Friday, February 29, 2008 02:34 PM

There is no third party because

Any third party is a bucket full of crazy. It will always be made up of malcontents, fringe loons, extremists and idiots.

Friday, February 29, 2008 03:04 PM

Reply to Robert Franklin

Robert Franklin -

My position is pragmatic. Liberals need to force Democrats to govern in a more liberal way. If we don't, who will?

I really very strongly agree with you in spirit.

But what you have to keep in mind is that electing Republicans leads to much more overt physical, pragmatic harm to literally millions of people, than electing current Democrats.

It's closing in on 5000 Americans, not counting the many times more Iraqis, dead, just dead in Iraq. That doesn't count the unbelievable toll on the wounded or psychologically traumatized.

The economy is in a predictable shambles. The effects of that on struggling people are enormous.

There are so many more examples of direct human suffering caused, not by the absence of "liberal" policies, but by the direct application of harmful, ideologically rigid "conservative" policies, that I wouldn't be able to run down the list in 10,000 words, let alone 1000. I've mentioned only two that are rather unequivocally linked to Bush policies.

So a strategy of "forcing the Democrats to pay attention" by abandoning the country to Republicans just can't be used.

What can we do?

1) Try to build grass roots support for progressive policies; force them into the public discourse. This has been happening very nicely for universal access to health care, full equal rights for gays, and questions about the death penalty, just to name a few.

2) Become part of the Democratic party. Help it to win. Then point out your contribution. Of course, right wing Christians took that route, and gained little from the Republicans. But there's a huge difference - many progressive policies are popular in polls, constitutionally valid, useful, not excessively divisive, and sustainable. And progressives believe sincerely in them, unlike "amend the constitution to force the Ten Commandments into court rooms" types who don't even know what the Ten Commandments are.

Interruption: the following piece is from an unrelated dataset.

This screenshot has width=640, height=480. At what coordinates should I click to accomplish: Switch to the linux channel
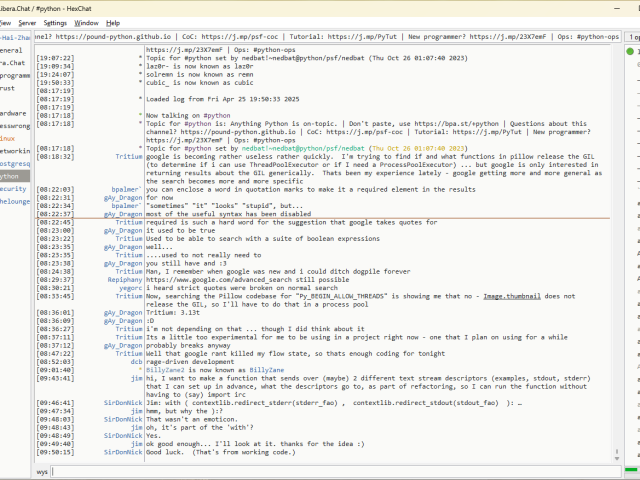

In my opinion, it is clear that progressives have to work with the Democratic party because defensive voting against Republicans is, for the time being, absolutely necessary. It was a terrible, terrible mistake for this country to elect George W. Bush. Any Democrat - and I mean any - would have been far less of a disaster. Bill Clinton was extremely conservative by Democrat standards and was massively less harmful than George W. Bush. (Anyone who denies this in the name of ideological or moral purity is truly being silly.)

If virtually every extremist of every flavor on the right has united in a single party, and they have, we have no choice, for the time being, but to advance progressive policies through the instrument of the one party strong enough to oppose them. To do otherwise is merely to cede "four more years" or "forty more years" to whacked out authoritarian right wing ideologues. By the time you've built up your third party, if you ever do, it may very well be too late to matter.

The Democratic party has many truly progressive members in strong positions; Russ Feingold is an obvious example, just off the top of my head. I see constant complaints about things like the fact that only 60% of Democratic senators voted against telecom immunity. Well, 0% of Republicans voted against it. There are things called primaries. It is better to have a sane conservative Democrat than a wingnut (there are clearly relevant differences), from areas that are currently too conservative to elect a liberal Democrat. There is plenty that progressives can do without "spoiling" elections and sending wingnuts to Washington.